Breakthrough Experiment Offers Promise of Nuclear Fusion
In a recent experiment, a team of researchers at the National Ignition Facility (NIF) at the Lawrence Livermore National Laboratory used 192 lasers to pulverize a fuel target to create a fusion reaction. What makes this experiment remarkable is that it is reportedly the first time such an experiment has successfully produced more energy output than the amount of energy spent igniting the fuel.
Citing a report in the science journal Nature, The Guardian reports that the researchers used lasers in an attempt to pulverize a fuel target with two mega joules of energy, an impact roughly equivalent to two standard sticks of dynamite. However, most of the energy from the lasers gets absorbed by its surroundings.
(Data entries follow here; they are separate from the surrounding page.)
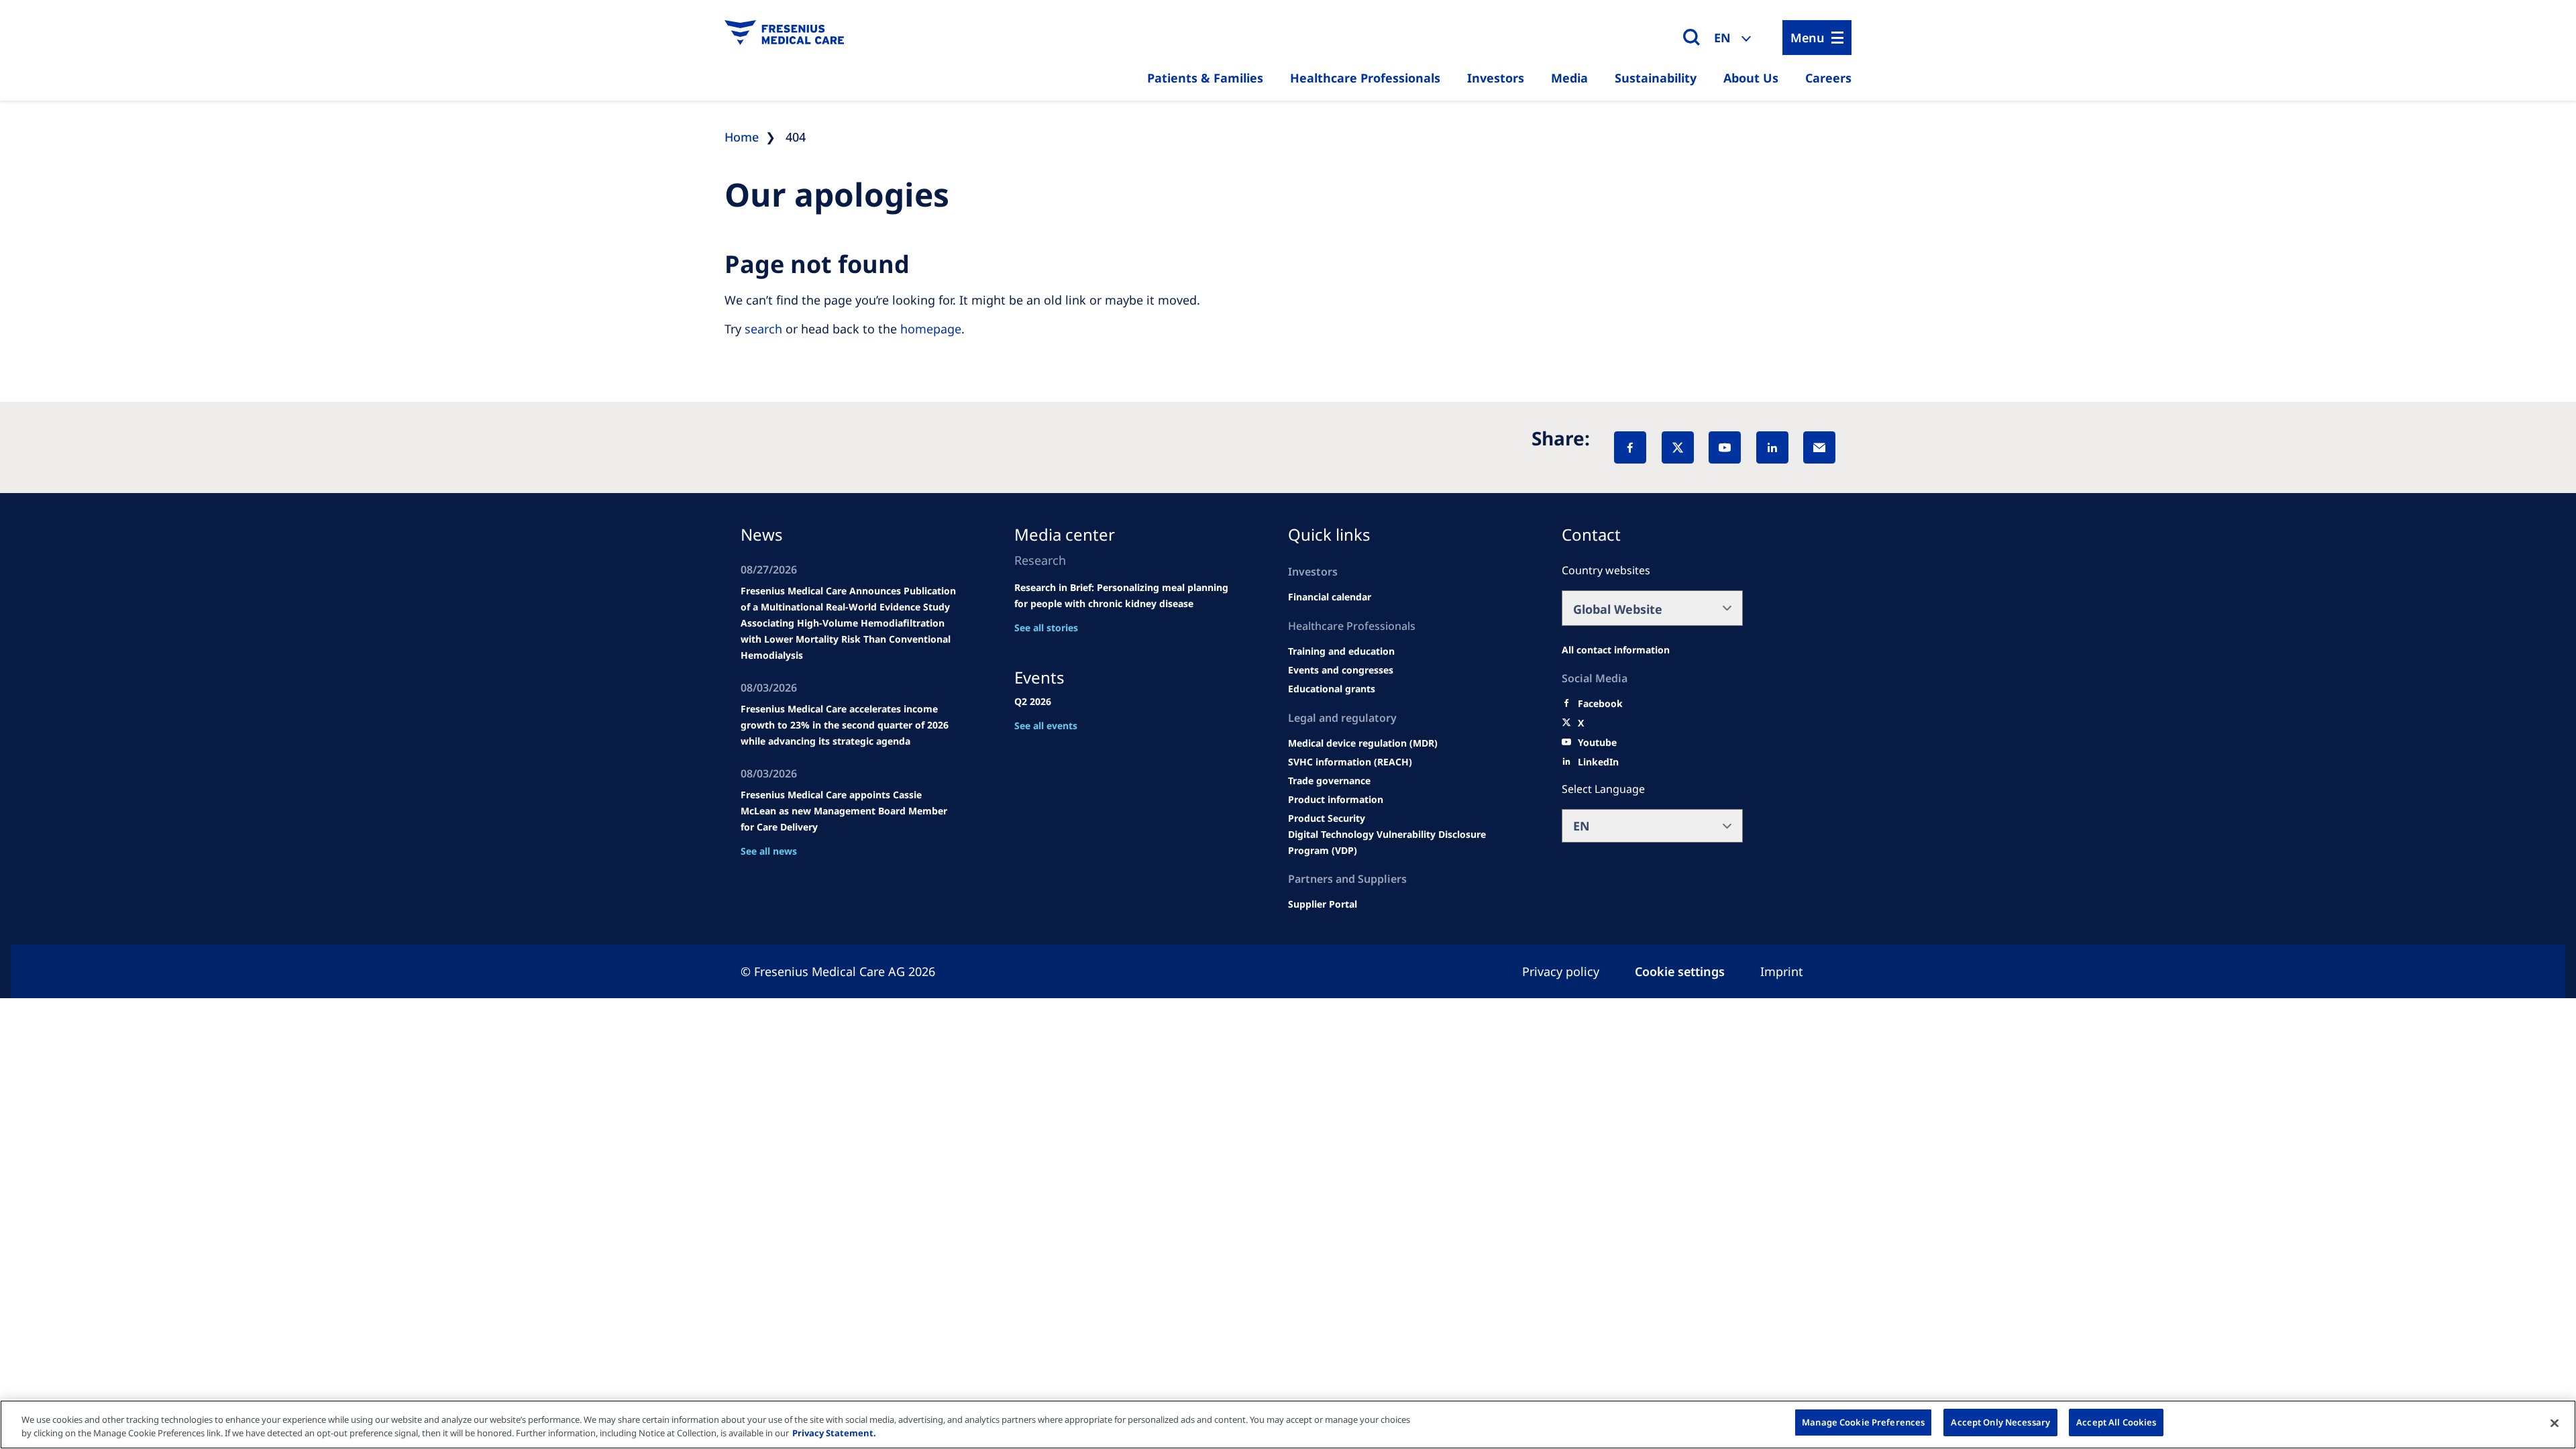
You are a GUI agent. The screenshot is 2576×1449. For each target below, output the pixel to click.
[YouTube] (1725, 447)
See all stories (1046, 627)
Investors (1495, 78)
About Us (1750, 78)
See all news (769, 851)
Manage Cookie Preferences (1863, 1422)
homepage (930, 329)
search (763, 329)
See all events (1045, 725)
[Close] (2554, 1423)
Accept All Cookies (2116, 1422)
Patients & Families (1205, 78)
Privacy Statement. (834, 1433)
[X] (1678, 447)
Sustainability (1656, 78)
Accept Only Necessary (2000, 1422)
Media (1569, 78)
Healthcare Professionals (1365, 78)
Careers (1828, 78)
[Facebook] (1630, 447)
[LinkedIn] (1772, 447)
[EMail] (1819, 447)
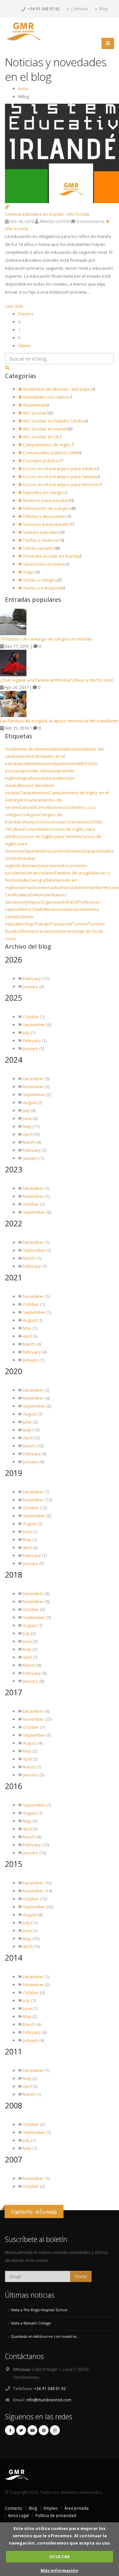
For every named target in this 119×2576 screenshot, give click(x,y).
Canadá (27, 807)
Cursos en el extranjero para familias (60, 476)
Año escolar (34, 413)
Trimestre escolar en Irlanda (50, 556)
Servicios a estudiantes (46, 524)
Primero (26, 314)
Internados (28, 887)
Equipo (91, 851)
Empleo (51, 2508)
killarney (101, 887)
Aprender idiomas (38, 771)
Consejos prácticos (41, 461)
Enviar (80, 2276)
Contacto (79, 8)
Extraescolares (40, 873)
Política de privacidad (55, 2515)
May (27, 1126)
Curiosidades (37, 829)
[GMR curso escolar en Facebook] (10, 2430)
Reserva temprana (63, 909)
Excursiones (50, 865)
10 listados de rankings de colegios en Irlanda (46, 639)
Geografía (40, 880)
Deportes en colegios (43, 492)
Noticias (43, 895)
In a report from CBC News, Blair Bromley, chair of the nuclear fusion division of the Canadian Nuclear Society, said that the recent experiment "would power 173 100-watt light bulbs for one second."
Of course, that small output is nowhere near the amount of energy necessary to replace our current energy options. Nevertheless, this small feat is being hailed worldwide as a major scientific breakthrough for an area of research that has long had its fair share of sceptics.
The ultimate goal of the experiment is to create a controlled fusion reaction in which the energy input is lower than the energy output.
Omar Hurricane, one of the authors of the report in Nature, told The Guardian, "We are finally, by harnessing these reactions, getting more energy out of that reaction than we put into the DT fuel." Although Hurricane also cautioned that it was "too early to say" whether or not the team's work will ultimately result in controlled fusion at the facility.
Some experts view fusion energy as the hope for the future, with zero carbon emissions, little waste and no meltdown dangers such as those plaguing a typical nuclear fission reactor, like the facility at Fukushima.
These findings and more were published in Nature, on Wednesday.